Essas disposições desestimulam a concorrência ao inviabilizar que novos serviços e aplicações possam ser ofertadas no Brasil, principalmente aqueles oferecidos por empresas estrangeiras de pequeno e médio porte, sem estrutura local para tanto. Essa determinação se mostra tão descabida que até o Ministério Público Federal se manifestou contra o dispositivo por meio de nota técnica.
Os obstáculos à livre concorrência criados pelo texto não se limitam ao artigo 32. Em diversos pontos, sobretudo nos artigos 9º e 13º, o PL parece não compreender o funcionamento da economia digital e o caráter transfronteiriço da internet. Ao criar obrigações que não são encontradas em qualquer outra legislação do mundo, praticamente limita que apenas grandes companhias de tecnologia estrangeiras estejam aptas a oferecer seus serviços por aqui, únicas que teriam capital para tanto, e ainda dificulta que mesmo as empresas brasileiras possam oferecer aplicações populares.
Além de dissonantes do Marco Civil da Internet, da Lei Geral de Proteção de Dados (LGPD), bem como dispositivos e princípios constitucionais, as disposições do PL tampouco seriam justificáveis dentro do aspecto prático, uma vez que os usuários brasileiros deixariam de ter acesso a uma infinidade de aplicações e serviços desenvolvidos por empresas que não estariam dispostas a arcar com o ônus estabelecido pela nova legislação.
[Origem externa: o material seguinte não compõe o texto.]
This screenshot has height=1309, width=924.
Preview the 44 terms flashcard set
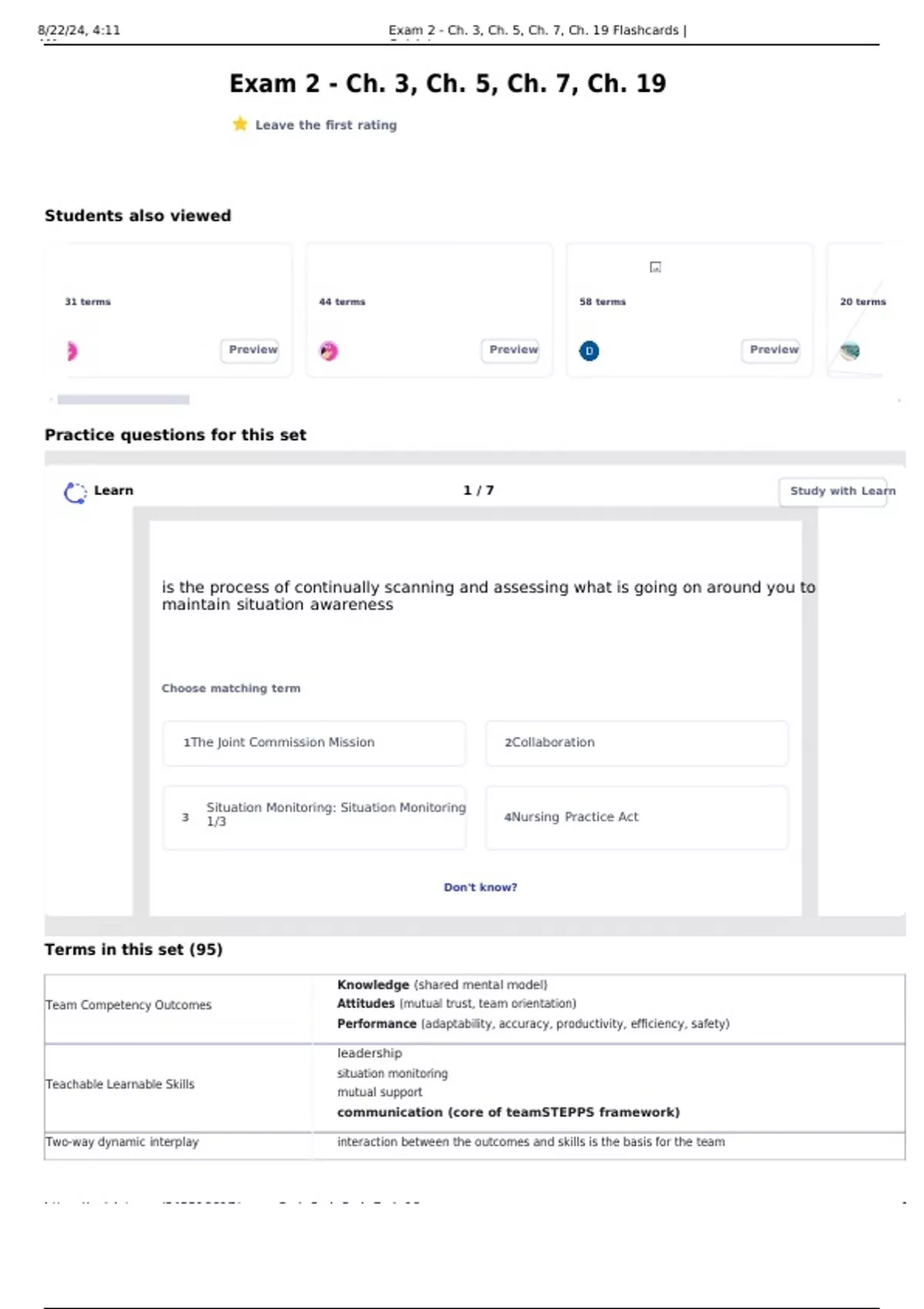pyautogui.click(x=511, y=350)
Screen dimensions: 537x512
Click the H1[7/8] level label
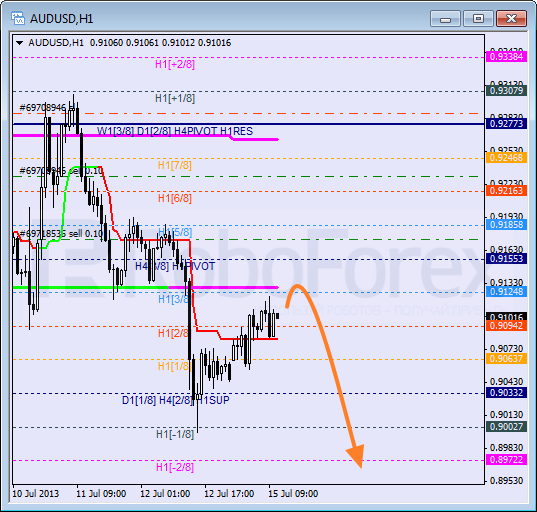click(x=174, y=165)
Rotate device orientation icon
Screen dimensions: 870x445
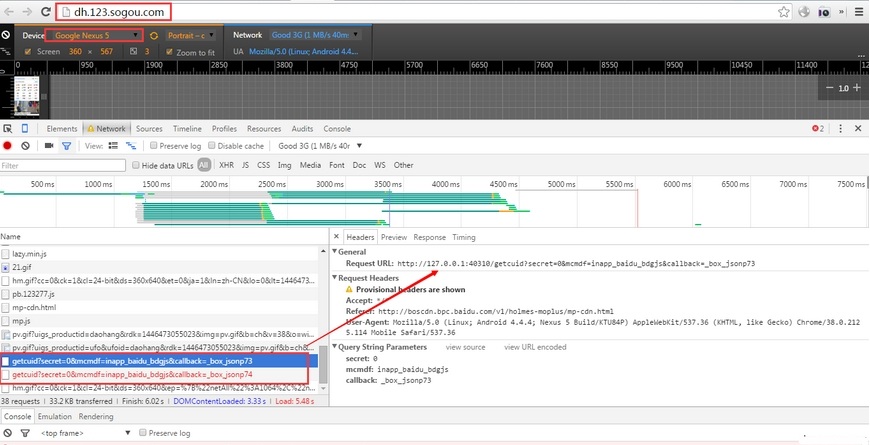pos(154,35)
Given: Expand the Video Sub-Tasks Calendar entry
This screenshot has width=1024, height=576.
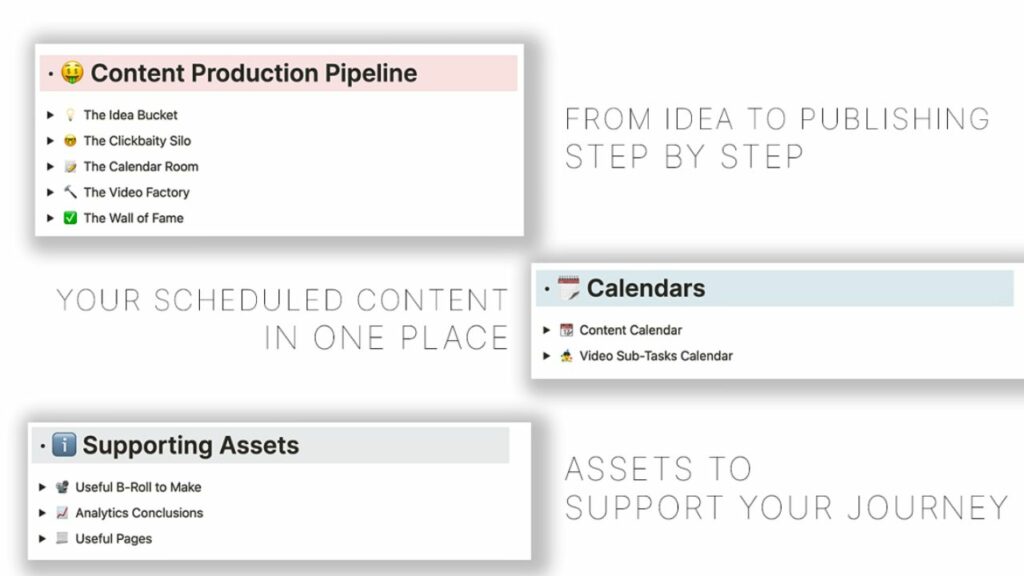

Embora as análises propostas nesse artigo e no anterior se limitem à identificação de usuários, contas inautênticas e rastreabilidade de mensagens, o PL das fake news apresenta outras inovações bastante prejudiciais em diversos aspectos, principalmente para a privacidade e à liberdade de expressão.
Além da redação que, por diversas vezes, se mostra imprecisa quanto ao limite das obrigações e pouco claras quanto a própria estruturação do texto, é possível identificar no PL das fake news:
– A consequência prática das disposições que basicamente impõe às plataformas a obrigação de moderação de conteúdo.
– A alteração do modelo de responsabilidade dos provedores na forma como hoje é previsto no Marco Civil da Internet.
– A regulação de conteúdo patrocinados, que responsabiliza diretamente o meio de distribuição pela veiculação de publicidade abusiva e/ou ilegal, e não ao anunciante.
– A criação do Conselho de Transparência e Responsabilidade na Internet, com atribuições semelhantes da Autoridade Nacional de Proteção de Dados, e já atualmente previstas no artigo 55-A e seguintes da LGPD.
Ao analisar o projeto, espera-se que a Câmara dos Deputados promova uma discussão mais ampla na qual todos os indivíduos, órgãos e entidades da sociedade civil sejam convidados a colaborar. Caso haja o entendimento conjunto sobre uma proposta normativa realmente útil para o enfrentamento da questão, será possível construir uma legislação mais adequada e eficiente, sem que para isso tenhamos que abrir mão do avanço tecnológico e do respeito aos direitos e garantias já adquiridos e consolidados.”